As I may have mentioned before, I'm seriously considering retiring in the first half of next year. Hopefully by April, if things go well. But I'd like to keep my hand in on the Market, with a completely different line. Doing something the Chronicle used to do, when it was a serious daily paper. Daily advertising, in a couple of words.
This new line would involve advertising placards around the marketplace. I would probably start off with a block of four or six stalls down near the Fountain, packed with advertising placards and A-boards, advertising a rich variety of items and vacancies.
Boards for cars, for vans, motorbikes, cycles, both new and second-hand. Boards for businesses of all kinds with all sorts of products; live advertising at dirt-cheap prices. Boards for vacancies for all sorts of jobs, both salaried and waged. Boards for second-hand gear of all kinds, the stuff that used to fill the pages of the Chronicle, but does no longer. Notice boards, announcement boards, theatre and cinema boards, What's-On boards, boards in Polish, Latvian, Rumanian, whatever you like, we'd do it!

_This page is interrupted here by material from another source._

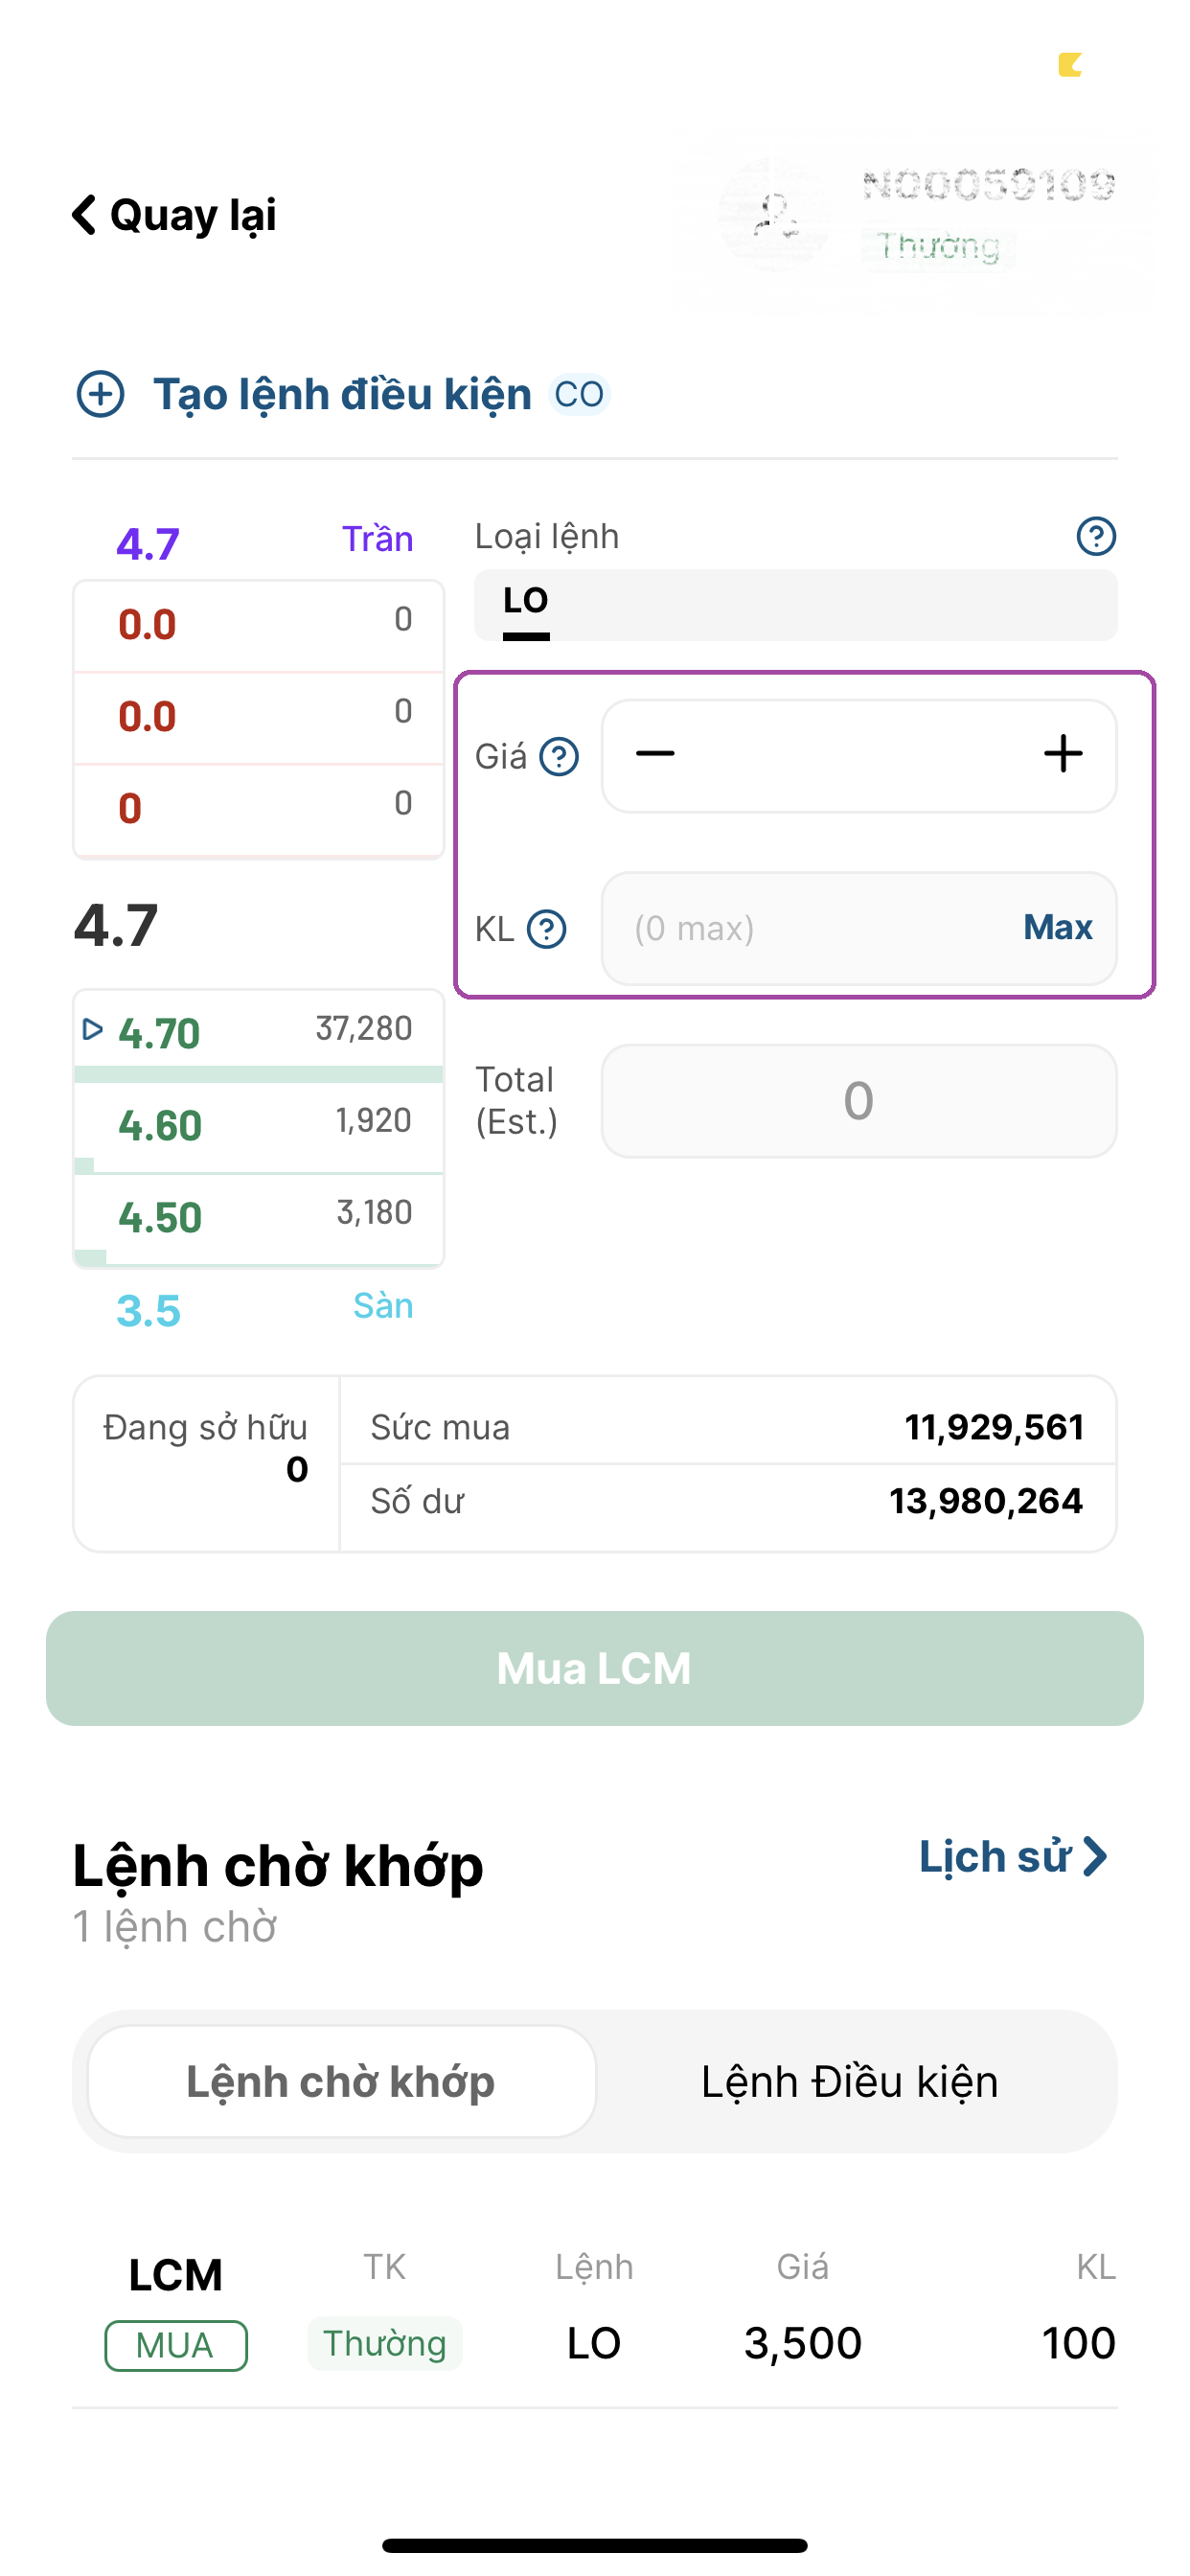Increase price with the plus button

coord(1062,755)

Best thing is, because all these boards would be free to start with, we'd soon get plenty filled up right away. As soon as word got around, people would stream into the town centre to read the boards, and hopefully spend a few quid in the Market, and in the shops and cafes round about.
Talking of the Town Centre, I must say the Conservatives have been doing their best to attract people in, with market rents frozen for more than another year, and all this free parking over the Christmas period, and all the help given to people setting-up new shops and businesses. There's no doubt, you do see more people about than you used to.
I must say that the new small bus station has not been a great hit with my customers. It leaves much to be desired, as one old chap explained. You sit there in cold weather on a freezing metal seat, with your head warmed by a hot-air heater high up the wall, and the bottom half of you is freezing off, with the wind howling under the open bays. I won't go into details of what he said should be done to the prat who designed it, and those who approved it. Clearly NBC shot themselves in the foot over this one, and it will be complained about all through the winter.
Abington Street being opened up is another matter. I felt a bit worried about it until I had a chance to try the free 2-hour parking for myself, and I must admit it's brilliant! Hopefully it should encourage shoppers into that end of the town centre, and liven up what was becoming the quiet end of Abington Street. And those who want to can be conveniently dropped off and picked up, which is going to be very useful for many people. All they need now is a crossing at the bottom of Wellington Street, for when the road is busy.
All in all, I do think the Conservatives have made a decent amount of progress in turning the Town Centre around, particularly after the mauling it got, like the Market, from the Liberal-Democrats. There is lots more to be done, but a good start has been made, and traders and shopkeepers and store managers are finding it a more encouraging place to trade, and more shoppers are finding it a better place to shop.